Given request: For the text on variety in a writing life below, answer yes or no to whether each statement agrees with it, and quote the deciding words exactly. (a) Allison Vesterfelt's guest post appears on Jeff Goins' blog. (b) The ability to use writing to bare one's humanity is said to depend on genre. (c) Rachelle Gardner advocates variety in a writing life.
======== Selected text
Variety in your writing life. Rachelle Gardner advocates it and we’ve got it: craft-wise, business-wise, life-wise, even wise-cracking-wise. Great—even wise—tools for your toolkit.
CRAFT
Allison Vesterfelt (@allyvest) guest posts on Jeff Goins’ blog with the question, Is Your Writing Timeless? Yes, she really does mean, is your writing dealing with issues that will still matter a long time from now? Now, that seems like a tall order, a task reserved for “literary” fiction and not for the other genres that are too often dismissed as “mere entertainment.” Yet non-literary fiction can certainly deal with questions of how people deal with big issues in their lives—mortal or psychological danger, loneliness, fear, conflict—without descending into plotless maundering. (Okay, Vesterfelt doesn’t say it quite that way.) But she does say, “What often sets timeless writers apart… is their ability to use writing as a vehicle to bare their own humanity.” That’s genre-independent.
================
======== Extracted entries
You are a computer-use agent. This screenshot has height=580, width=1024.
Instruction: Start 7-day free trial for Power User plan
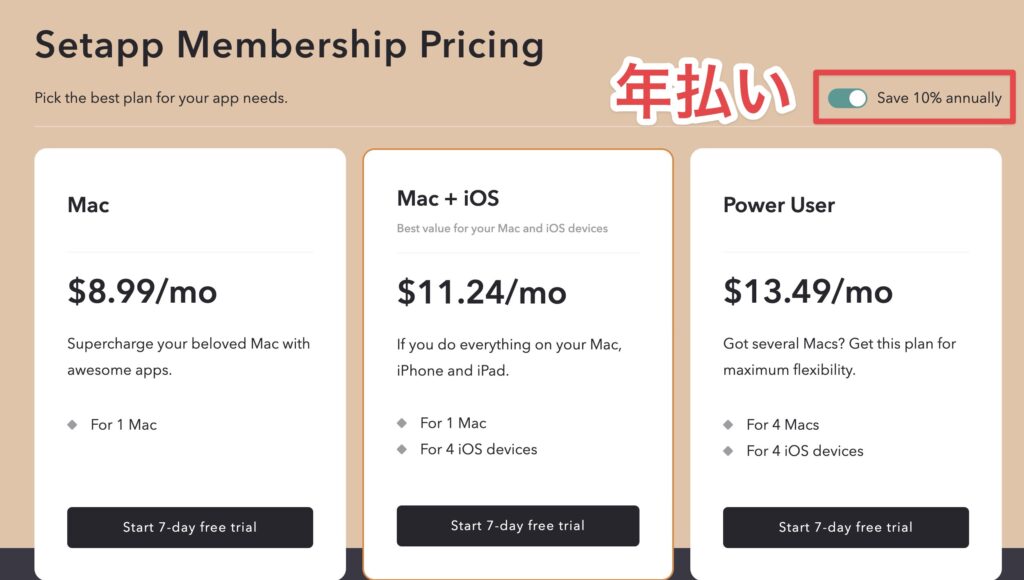(x=846, y=527)
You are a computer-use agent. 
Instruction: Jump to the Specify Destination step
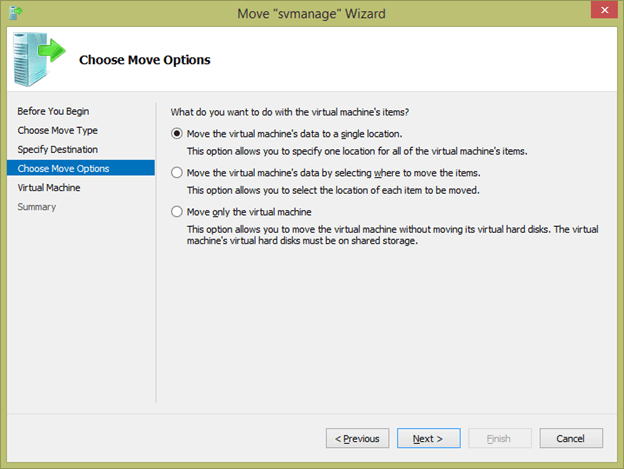pyautogui.click(x=58, y=149)
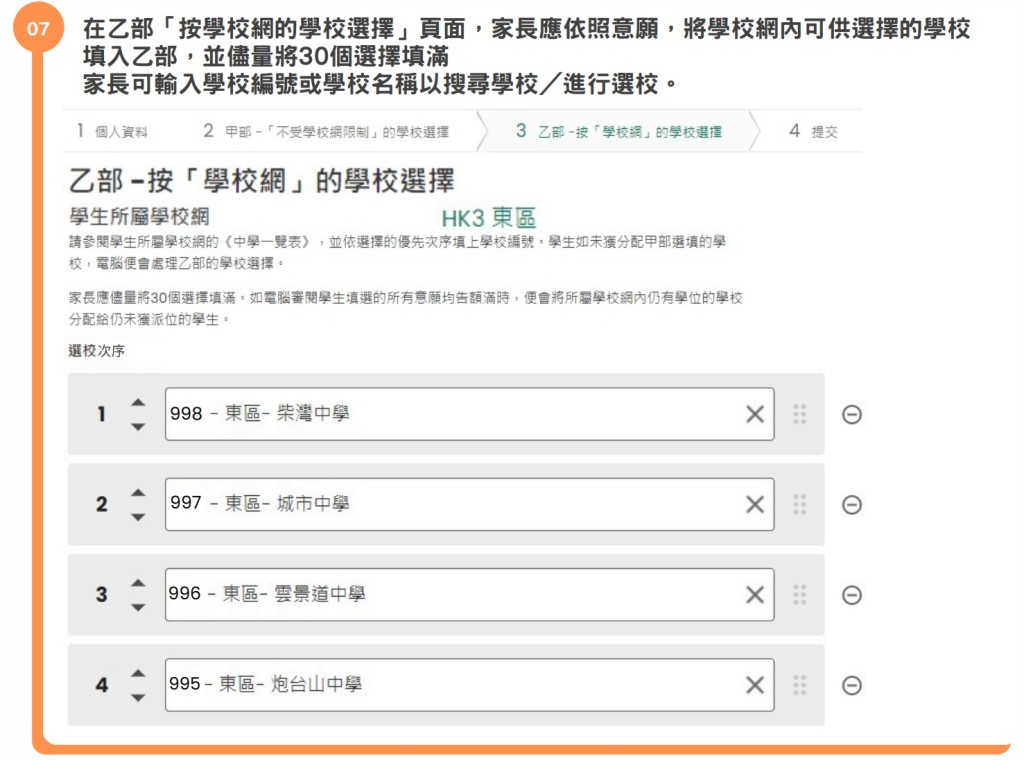Click the drag handle for choice 3

pos(800,595)
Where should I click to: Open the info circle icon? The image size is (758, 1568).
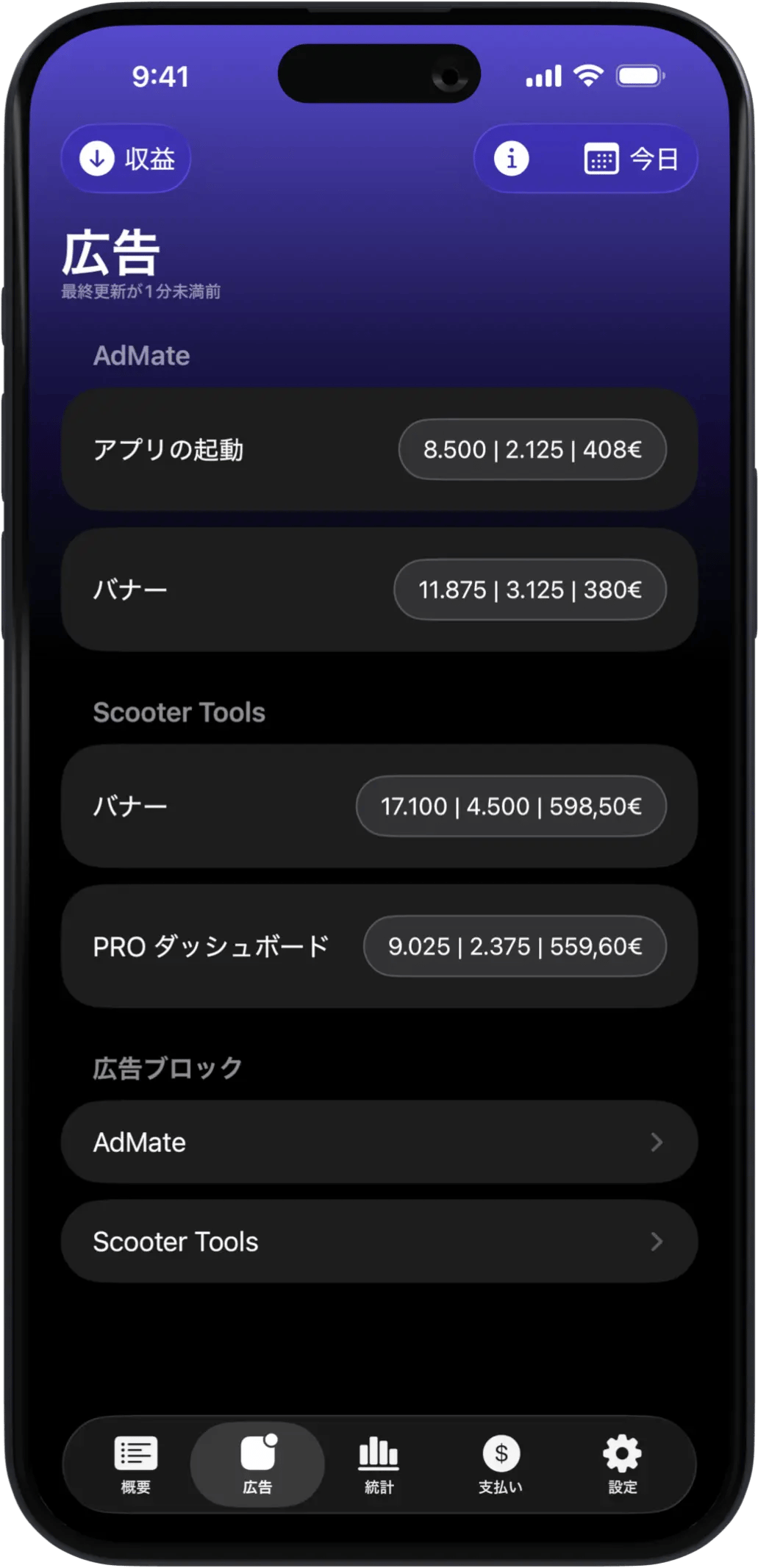click(511, 158)
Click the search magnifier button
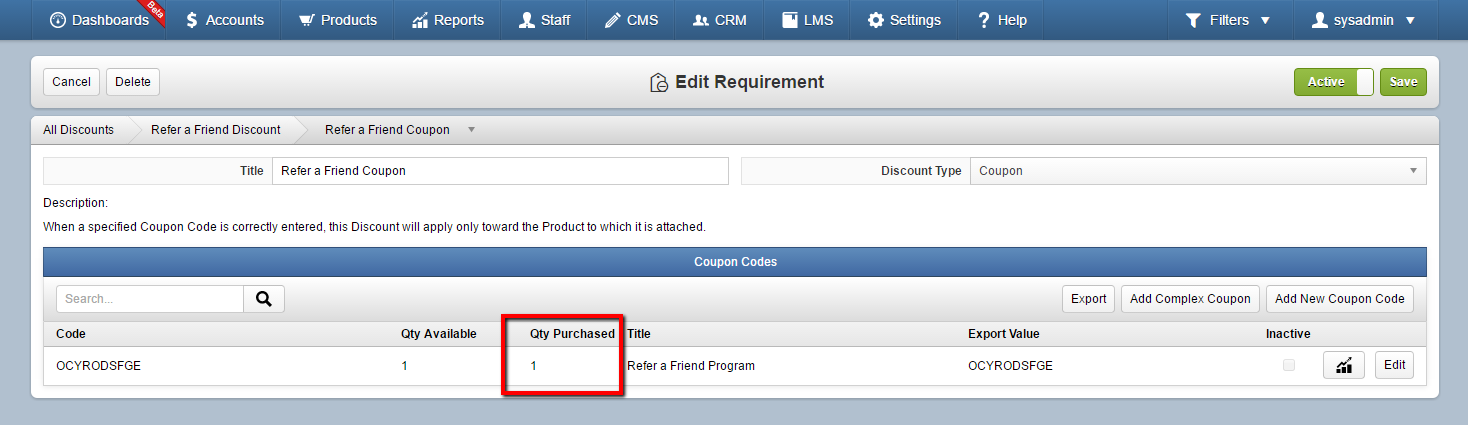1468x425 pixels. click(x=264, y=298)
================
Result for this task:
(a) Yes: "Allison Vesterfelt (@allyvest) guest posts on Jeff Goins’ blog"
(b) No: "That’s genre-independent."
(c) Yes: "Variety in your writing life. Rachelle Gardner advocates it"